BEYOND THE NUMBERS
Growth in median rents has outpaced growth in median renter income since 2001 in nearly every state, as we explain in our updated state rental assistance fact sheets. About 23 million low-income renters pay more than half of their income for housing, partly due to this gap between rental costs and income. While the need for additional federal rental assistance continues to grow, federal investment largely remains stagnant.
Renters’ incomes generally are recovering from the 2001 and 2007-2009 recessions but, in nearly half of states, the median renter household still earned less in 2018 than in 2001 in inflation-adjusted terms. At the same time, rental costs have risen, including in states where real incomes have fallen. The inflation-adjusted cost of the typical apartment (median rent and utilities) has grown in every state since 2001, with some states home to extreme spikes: rental costs rose 30 percent in California, 40 percent in Hawaii, and 59 percent in the District of Columbia between 2001 and 2018. Delaware and New Hampshire have some of the largest gaps between median rents and median renter incomes; in the latter, real incomes fell 19 percent between 2001 and 2018, while real housing costs grew 8 percent during that time. (See graphic below.)
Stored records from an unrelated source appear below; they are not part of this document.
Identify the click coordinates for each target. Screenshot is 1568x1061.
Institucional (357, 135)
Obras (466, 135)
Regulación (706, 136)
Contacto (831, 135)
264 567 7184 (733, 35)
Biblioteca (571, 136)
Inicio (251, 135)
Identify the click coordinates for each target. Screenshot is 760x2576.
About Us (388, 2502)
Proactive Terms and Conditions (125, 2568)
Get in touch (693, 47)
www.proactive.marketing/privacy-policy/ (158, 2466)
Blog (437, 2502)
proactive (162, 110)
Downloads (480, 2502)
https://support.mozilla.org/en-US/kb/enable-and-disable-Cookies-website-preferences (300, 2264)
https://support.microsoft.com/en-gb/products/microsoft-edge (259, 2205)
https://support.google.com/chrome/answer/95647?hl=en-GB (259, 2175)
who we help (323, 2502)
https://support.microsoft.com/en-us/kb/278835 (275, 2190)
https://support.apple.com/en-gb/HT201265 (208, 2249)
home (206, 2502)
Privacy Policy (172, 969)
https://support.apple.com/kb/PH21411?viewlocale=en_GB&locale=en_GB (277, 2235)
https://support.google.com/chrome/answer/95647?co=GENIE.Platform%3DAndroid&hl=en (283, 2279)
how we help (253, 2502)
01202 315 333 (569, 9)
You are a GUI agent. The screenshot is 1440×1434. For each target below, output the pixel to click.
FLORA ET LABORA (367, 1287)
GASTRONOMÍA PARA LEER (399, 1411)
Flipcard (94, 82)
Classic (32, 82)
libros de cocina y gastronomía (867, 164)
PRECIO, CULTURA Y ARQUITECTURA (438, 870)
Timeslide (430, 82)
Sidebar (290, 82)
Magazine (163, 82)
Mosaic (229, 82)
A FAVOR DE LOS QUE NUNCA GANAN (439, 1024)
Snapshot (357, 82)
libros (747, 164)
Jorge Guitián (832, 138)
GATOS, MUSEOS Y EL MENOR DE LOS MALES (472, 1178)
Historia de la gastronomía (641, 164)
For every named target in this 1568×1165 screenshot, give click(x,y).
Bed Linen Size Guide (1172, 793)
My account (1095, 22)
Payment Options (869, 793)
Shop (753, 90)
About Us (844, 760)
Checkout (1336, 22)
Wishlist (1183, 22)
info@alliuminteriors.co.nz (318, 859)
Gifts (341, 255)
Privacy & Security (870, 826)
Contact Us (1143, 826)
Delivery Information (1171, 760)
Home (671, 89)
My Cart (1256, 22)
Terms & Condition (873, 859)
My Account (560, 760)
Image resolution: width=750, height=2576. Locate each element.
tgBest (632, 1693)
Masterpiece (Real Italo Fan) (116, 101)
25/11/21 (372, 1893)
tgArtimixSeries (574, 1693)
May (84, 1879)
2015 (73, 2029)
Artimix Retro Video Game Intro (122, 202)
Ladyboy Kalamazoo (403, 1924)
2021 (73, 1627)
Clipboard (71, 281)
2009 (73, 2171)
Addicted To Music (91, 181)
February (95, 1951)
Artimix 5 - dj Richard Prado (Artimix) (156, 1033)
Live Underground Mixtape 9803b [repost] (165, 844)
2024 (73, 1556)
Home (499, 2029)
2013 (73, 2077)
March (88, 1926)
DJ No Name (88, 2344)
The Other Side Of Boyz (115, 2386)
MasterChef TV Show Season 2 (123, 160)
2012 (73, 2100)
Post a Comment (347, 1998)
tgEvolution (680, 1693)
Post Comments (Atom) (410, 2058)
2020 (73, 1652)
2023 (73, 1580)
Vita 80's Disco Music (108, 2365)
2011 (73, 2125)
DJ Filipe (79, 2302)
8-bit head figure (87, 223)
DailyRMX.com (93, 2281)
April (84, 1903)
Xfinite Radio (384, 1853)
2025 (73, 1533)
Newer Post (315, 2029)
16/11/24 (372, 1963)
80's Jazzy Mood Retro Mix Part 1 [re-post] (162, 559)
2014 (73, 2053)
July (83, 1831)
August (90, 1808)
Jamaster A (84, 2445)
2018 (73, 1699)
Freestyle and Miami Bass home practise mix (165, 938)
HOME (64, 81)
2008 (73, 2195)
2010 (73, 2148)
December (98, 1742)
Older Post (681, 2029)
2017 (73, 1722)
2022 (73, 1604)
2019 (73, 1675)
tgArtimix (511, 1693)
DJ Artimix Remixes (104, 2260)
Rental costs haven’t risen as dramatically in every state. In Arkansas, Indiana, Ohio, and Wisconsin, inflation-adjusted rental costs have grown less than 3 percent since 2001. Nevertheless, the real incomes of many renters in these states have dropped since 2001, meaning more affordable housing is still out of reach for many. In Ohio, the typical apartment costs essentially what it did in 2001, but the typical renter household earns 9 percent less.
Typical workers haven’t seen their wages grow in years, yet the cost of rental housing continues to rise, squeezing household budgets. A parent working full-time earning the federal minimum wage cannot afford a modest two-bedroom apartment in any state without receiving rental assistance or making tough choices between paying the rent or meeting essential daily needs such as food, medicine, and child care. Parents aren’t the only ones struggling to afford their rent. Most working-age, non-disabled renters are working, but at jobs with wages too low to pay the rent.
When low-income renters can’t find a decent, affordable home, they’re likelier to face eviction and homelessness. Renters across the country pay more than half their income for rent, our fact sheets show, and people in every state, particularly children, experience homelessness. (For more on how to use our rental assistance fact sheets, see our new guide).
Despite the need for rental assistance, more federal dollars go to homeownership subsidies that mainly benefit higher-income households. Fully 3 in 4 low-income renter households in need don’t get rental assistance due to limited federal funding. If rents continue to rise, housing affordability problems could worsen, particularly if another recession strains family budgets.
In the short term, the President and Congress should fully fund federal rental assistance for the 10 million low-income renters who now rely on it to afford their homes. Given the overwhelming need, states and localities should also develop or strengthen their own rental assistance programs.
In the long term, policymakers should make significantly expanding rental assistance a top priority for housing policy. Our communities only thrive when we all have access to decent, affordable housing and a roof over our heads.